Provided records below:

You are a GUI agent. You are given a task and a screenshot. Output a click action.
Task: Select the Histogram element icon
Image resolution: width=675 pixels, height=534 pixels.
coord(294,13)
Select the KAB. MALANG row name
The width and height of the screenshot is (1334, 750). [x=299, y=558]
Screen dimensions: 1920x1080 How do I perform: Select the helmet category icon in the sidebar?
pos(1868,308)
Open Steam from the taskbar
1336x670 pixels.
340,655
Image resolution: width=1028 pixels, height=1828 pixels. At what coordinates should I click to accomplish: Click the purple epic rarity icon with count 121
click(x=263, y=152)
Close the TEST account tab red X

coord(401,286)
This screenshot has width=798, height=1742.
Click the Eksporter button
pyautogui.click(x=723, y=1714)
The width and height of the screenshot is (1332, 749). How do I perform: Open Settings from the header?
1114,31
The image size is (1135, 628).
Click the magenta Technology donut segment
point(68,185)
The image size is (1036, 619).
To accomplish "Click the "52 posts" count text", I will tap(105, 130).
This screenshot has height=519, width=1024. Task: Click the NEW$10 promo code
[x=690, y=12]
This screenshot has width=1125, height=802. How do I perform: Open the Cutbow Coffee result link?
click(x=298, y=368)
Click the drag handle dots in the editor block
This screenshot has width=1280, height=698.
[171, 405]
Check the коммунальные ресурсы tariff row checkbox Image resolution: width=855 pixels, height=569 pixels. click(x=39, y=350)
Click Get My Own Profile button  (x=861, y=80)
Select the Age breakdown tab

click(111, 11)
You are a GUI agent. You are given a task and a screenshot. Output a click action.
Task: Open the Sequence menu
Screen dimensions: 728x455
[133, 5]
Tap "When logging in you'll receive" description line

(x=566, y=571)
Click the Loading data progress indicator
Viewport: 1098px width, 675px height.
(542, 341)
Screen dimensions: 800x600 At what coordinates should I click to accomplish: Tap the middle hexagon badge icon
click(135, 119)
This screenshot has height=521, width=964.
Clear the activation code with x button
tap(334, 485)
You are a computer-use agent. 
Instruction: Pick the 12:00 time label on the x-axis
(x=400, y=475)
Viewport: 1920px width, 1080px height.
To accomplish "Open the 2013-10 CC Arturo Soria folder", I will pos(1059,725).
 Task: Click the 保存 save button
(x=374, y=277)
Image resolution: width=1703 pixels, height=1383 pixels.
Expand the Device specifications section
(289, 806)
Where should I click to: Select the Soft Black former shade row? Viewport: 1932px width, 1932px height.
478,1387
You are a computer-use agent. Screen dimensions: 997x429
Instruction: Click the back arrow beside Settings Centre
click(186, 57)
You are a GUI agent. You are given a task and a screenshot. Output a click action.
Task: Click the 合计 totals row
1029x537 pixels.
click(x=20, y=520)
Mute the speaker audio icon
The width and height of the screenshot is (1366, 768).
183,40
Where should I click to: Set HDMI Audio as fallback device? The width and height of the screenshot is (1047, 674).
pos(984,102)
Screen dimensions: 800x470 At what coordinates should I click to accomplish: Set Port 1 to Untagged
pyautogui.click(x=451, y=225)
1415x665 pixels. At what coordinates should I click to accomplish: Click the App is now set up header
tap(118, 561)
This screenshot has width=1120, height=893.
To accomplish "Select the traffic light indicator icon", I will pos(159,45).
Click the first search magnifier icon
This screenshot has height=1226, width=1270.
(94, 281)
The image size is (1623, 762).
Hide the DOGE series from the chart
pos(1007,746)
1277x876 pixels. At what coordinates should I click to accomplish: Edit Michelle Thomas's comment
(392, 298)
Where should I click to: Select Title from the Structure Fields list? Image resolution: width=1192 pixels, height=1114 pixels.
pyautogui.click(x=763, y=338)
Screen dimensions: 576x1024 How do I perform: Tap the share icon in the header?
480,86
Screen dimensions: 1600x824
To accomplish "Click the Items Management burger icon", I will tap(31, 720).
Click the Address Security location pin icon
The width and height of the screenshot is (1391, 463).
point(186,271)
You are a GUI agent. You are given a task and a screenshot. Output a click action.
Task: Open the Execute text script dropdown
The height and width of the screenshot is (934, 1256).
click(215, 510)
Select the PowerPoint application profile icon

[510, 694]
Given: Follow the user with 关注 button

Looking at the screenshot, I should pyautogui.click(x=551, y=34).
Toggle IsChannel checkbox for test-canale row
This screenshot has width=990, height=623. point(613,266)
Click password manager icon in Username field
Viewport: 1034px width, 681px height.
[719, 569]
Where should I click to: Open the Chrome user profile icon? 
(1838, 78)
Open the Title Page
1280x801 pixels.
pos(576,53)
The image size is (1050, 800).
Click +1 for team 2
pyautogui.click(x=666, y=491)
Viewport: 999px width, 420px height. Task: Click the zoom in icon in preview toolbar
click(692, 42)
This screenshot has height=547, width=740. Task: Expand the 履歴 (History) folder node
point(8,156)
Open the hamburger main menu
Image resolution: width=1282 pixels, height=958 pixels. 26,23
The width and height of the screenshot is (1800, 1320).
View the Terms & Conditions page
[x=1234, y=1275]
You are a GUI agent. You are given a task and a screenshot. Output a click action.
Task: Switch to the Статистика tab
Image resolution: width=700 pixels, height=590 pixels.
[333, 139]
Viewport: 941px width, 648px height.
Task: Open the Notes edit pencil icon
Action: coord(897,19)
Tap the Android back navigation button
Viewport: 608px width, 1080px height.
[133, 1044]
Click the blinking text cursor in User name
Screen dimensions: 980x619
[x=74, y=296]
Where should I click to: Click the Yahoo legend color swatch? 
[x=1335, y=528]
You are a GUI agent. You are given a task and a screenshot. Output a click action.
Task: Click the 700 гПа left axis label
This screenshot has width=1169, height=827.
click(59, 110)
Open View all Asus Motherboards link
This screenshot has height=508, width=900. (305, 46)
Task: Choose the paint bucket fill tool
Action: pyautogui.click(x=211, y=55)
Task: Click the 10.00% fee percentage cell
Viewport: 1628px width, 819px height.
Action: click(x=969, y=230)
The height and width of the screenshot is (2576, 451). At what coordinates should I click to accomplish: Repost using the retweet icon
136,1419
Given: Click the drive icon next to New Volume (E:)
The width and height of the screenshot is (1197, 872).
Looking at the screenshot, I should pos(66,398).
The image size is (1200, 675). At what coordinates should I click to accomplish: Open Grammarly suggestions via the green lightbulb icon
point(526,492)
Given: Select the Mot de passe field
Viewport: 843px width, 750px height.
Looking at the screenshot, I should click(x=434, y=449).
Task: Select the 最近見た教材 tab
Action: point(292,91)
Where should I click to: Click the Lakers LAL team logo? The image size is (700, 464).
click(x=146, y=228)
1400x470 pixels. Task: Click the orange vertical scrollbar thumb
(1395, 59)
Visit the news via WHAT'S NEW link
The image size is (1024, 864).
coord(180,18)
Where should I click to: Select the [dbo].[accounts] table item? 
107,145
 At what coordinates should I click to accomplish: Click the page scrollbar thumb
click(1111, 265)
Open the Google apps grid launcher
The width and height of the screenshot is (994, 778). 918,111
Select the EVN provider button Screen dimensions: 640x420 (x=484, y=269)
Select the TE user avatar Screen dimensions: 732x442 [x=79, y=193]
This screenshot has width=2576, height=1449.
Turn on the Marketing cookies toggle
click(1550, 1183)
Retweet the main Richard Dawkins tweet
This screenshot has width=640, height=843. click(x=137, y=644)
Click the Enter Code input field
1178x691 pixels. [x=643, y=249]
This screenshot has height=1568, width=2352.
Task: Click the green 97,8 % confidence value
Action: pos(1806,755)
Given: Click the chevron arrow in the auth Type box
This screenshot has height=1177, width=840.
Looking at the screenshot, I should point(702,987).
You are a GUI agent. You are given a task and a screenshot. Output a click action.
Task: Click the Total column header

End of Provided records.

**Problem to work on:** The answer must be a word-for-word reproduction of every record above.

**Expected answer:**
You are a GUI agent. You are given a task and a screenshot. Output a click action.
Task: Select the Histogram element icon
Image resolution: width=675 pixels, height=534 pixels.
coord(294,13)
Select the KAB. MALANG row name
The width and height of the screenshot is (1334, 750). [x=299, y=558]
Screen dimensions: 1920x1080 How do I perform: Select the helmet category icon in the sidebar?
pos(1868,308)
Open Steam from the taskbar
1336x670 pixels.
340,655
Image resolution: width=1028 pixels, height=1828 pixels. At what coordinates should I click to accomplish: Click the purple epic rarity icon with count 121
click(x=263, y=152)
Close the TEST account tab red X

coord(401,286)
This screenshot has width=798, height=1742.
Click the Eksporter button
pyautogui.click(x=723, y=1714)
The width and height of the screenshot is (1332, 749). How do I perform: Open Settings from the header?
1114,31
The image size is (1135, 628).
Click the magenta Technology donut segment
point(68,185)
The image size is (1036, 619).
To accomplish "Click the "52 posts" count text", I will tap(105, 130).
This screenshot has height=519, width=1024. Task: Click the NEW$10 promo code
[x=690, y=12]
This screenshot has width=1125, height=802. How do I perform: Open the Cutbow Coffee result link?
click(x=298, y=368)
Click the drag handle dots in the editor block
This screenshot has width=1280, height=698.
[171, 405]
Check the коммунальные ресурсы tariff row checkbox Image resolution: width=855 pixels, height=569 pixels. click(x=39, y=350)
Click Get My Own Profile button  (x=861, y=80)
Select the Age breakdown tab

click(111, 11)
You are a GUI agent. You are given a task and a screenshot. Output a click action.
Task: Open the Sequence menu
Screen dimensions: 728x455
[133, 5]
Tap "When logging in you'll receive" description line

(x=566, y=571)
Click the Loading data progress indicator
Viewport: 1098px width, 675px height.
(542, 341)
Screen dimensions: 800x600 At what coordinates should I click to accomplish: Tap the middle hexagon badge icon
click(135, 119)
This screenshot has height=521, width=964.
Clear the activation code with x button
tap(334, 485)
You are a computer-use agent. 
Instruction: Pick the 12:00 time label on the x-axis
(x=400, y=475)
Viewport: 1920px width, 1080px height.
To accomplish "Open the 2013-10 CC Arturo Soria folder", I will pos(1059,725).
 Task: Click the 保存 save button
(x=374, y=277)
Image resolution: width=1703 pixels, height=1383 pixels.
Expand the Device specifications section
(289, 806)
Where should I click to: Select the Soft Black former shade row? Viewport: 1932px width, 1932px height.
478,1387
You are a computer-use agent. Screen dimensions: 997x429
Instruction: Click the back arrow beside Settings Centre
click(186, 57)
You are a GUI agent. You are given a task and a screenshot. Output a click action.
Task: Click the 合计 totals row
1029x537 pixels.
click(x=20, y=520)
Mute the speaker audio icon
The width and height of the screenshot is (1366, 768).
183,40
Where should I click to: Set HDMI Audio as fallback device? The width and height of the screenshot is (1047, 674).
pos(984,102)
Screen dimensions: 800x470 At what coordinates should I click to accomplish: Set Port 1 to Untagged
pyautogui.click(x=451, y=225)
1415x665 pixels. At what coordinates should I click to accomplish: Click the App is now set up header
tap(118, 561)
This screenshot has width=1120, height=893.
To accomplish "Select the traffic light indicator icon", I will pos(159,45).
Click the first search magnifier icon
This screenshot has height=1226, width=1270.
(94, 281)
The image size is (1623, 762).
Hide the DOGE series from the chart
pos(1007,746)
1277x876 pixels. At what coordinates should I click to accomplish: Edit Michelle Thomas's comment
(392, 298)
Where should I click to: Select Title from the Structure Fields list? Image resolution: width=1192 pixels, height=1114 pixels.
pyautogui.click(x=763, y=338)
Screen dimensions: 576x1024 How do I perform: Tap the share icon in the header?
480,86
Screen dimensions: 1600x824
To accomplish "Click the Items Management burger icon", I will tap(31, 720).
Click the Address Security location pin icon
The width and height of the screenshot is (1391, 463).
point(186,271)
You are a GUI agent. You are given a task and a screenshot. Output a click action.
Task: Open the Execute text script dropdown
The height and width of the screenshot is (934, 1256).
click(215, 510)
Select the PowerPoint application profile icon

[510, 694]
Given: Follow the user with 关注 button

Looking at the screenshot, I should pyautogui.click(x=551, y=34).
Toggle IsChannel checkbox for test-canale row
This screenshot has width=990, height=623. point(613,266)
Click password manager icon in Username field
Viewport: 1034px width, 681px height.
[719, 569]
Where should I click to: Open the Chrome user profile icon? 
(1838, 78)
Open the Title Page
1280x801 pixels.
pos(576,53)
The image size is (1050, 800).
Click +1 for team 2
pyautogui.click(x=666, y=491)
Viewport: 999px width, 420px height. Task: Click the zoom in icon in preview toolbar
click(692, 42)
This screenshot has height=547, width=740. Task: Expand the 履歴 (History) folder node
point(8,156)
Open the hamburger main menu
Image resolution: width=1282 pixels, height=958 pixels. 26,23
The width and height of the screenshot is (1800, 1320).
View the Terms & Conditions page
[x=1234, y=1275]
You are a GUI agent. You are given a task and a screenshot. Output a click action.
Task: Switch to the Статистика tab
Image resolution: width=700 pixels, height=590 pixels.
[333, 139]
Viewport: 941px width, 648px height.
Task: Open the Notes edit pencil icon
Action: coord(897,19)
Tap the Android back navigation button
Viewport: 608px width, 1080px height.
[133, 1044]
Click the blinking text cursor in User name
Screen dimensions: 980x619
[x=74, y=296]
Where should I click to: Click the Yahoo legend color swatch? 
[x=1335, y=528]
You are a GUI agent. You are given a task and a screenshot. Output a click action.
Task: Click the 700 гПа left axis label
This screenshot has width=1169, height=827.
click(59, 110)
Open View all Asus Motherboards link
This screenshot has height=508, width=900. (305, 46)
Task: Choose the paint bucket fill tool
Action: pyautogui.click(x=211, y=55)
Task: Click the 10.00% fee percentage cell
Viewport: 1628px width, 819px height.
Action: click(x=969, y=230)
The height and width of the screenshot is (2576, 451). At what coordinates should I click to accomplish: Repost using the retweet icon
136,1419
Given: Click the drive icon next to New Volume (E:)
The width and height of the screenshot is (1197, 872).
Looking at the screenshot, I should pos(66,398).
The image size is (1200, 675). At what coordinates should I click to accomplish: Open Grammarly suggestions via the green lightbulb icon
point(526,492)
Given: Select the Mot de passe field
Viewport: 843px width, 750px height.
Looking at the screenshot, I should click(x=434, y=449).
Task: Select the 最近見た教材 tab
Action: point(292,91)
Where should I click to: Click the Lakers LAL team logo? The image size is (700, 464).
click(x=146, y=228)
1400x470 pixels. Task: Click the orange vertical scrollbar thumb
(1395, 59)
Visit the news via WHAT'S NEW link
The image size is (1024, 864).
coord(180,18)
Where should I click to: Select the [dbo].[accounts] table item? 
107,145
 At what coordinates should I click to accomplish: Click the page scrollbar thumb
click(1111, 265)
Open the Google apps grid launcher
The width and height of the screenshot is (994, 778). 918,111
Select the EVN provider button Screen dimensions: 640x420 (x=484, y=269)
Select the TE user avatar Screen dimensions: 732x442 [x=79, y=193]
This screenshot has width=2576, height=1449.
Turn on the Marketing cookies toggle
click(1550, 1183)
Retweet the main Richard Dawkins tweet
This screenshot has width=640, height=843. click(x=137, y=644)
Click the Enter Code input field
1178x691 pixels. [x=643, y=249]
This screenshot has height=1568, width=2352.
Task: Click the green 97,8 % confidence value
Action: pos(1806,755)
Given: Click the chevron arrow in the auth Type box
This screenshot has height=1177, width=840.
Looking at the screenshot, I should point(702,987).
You are a GUI agent. You are given a task and a screenshot. Output a click action.
Task: Click the Total column header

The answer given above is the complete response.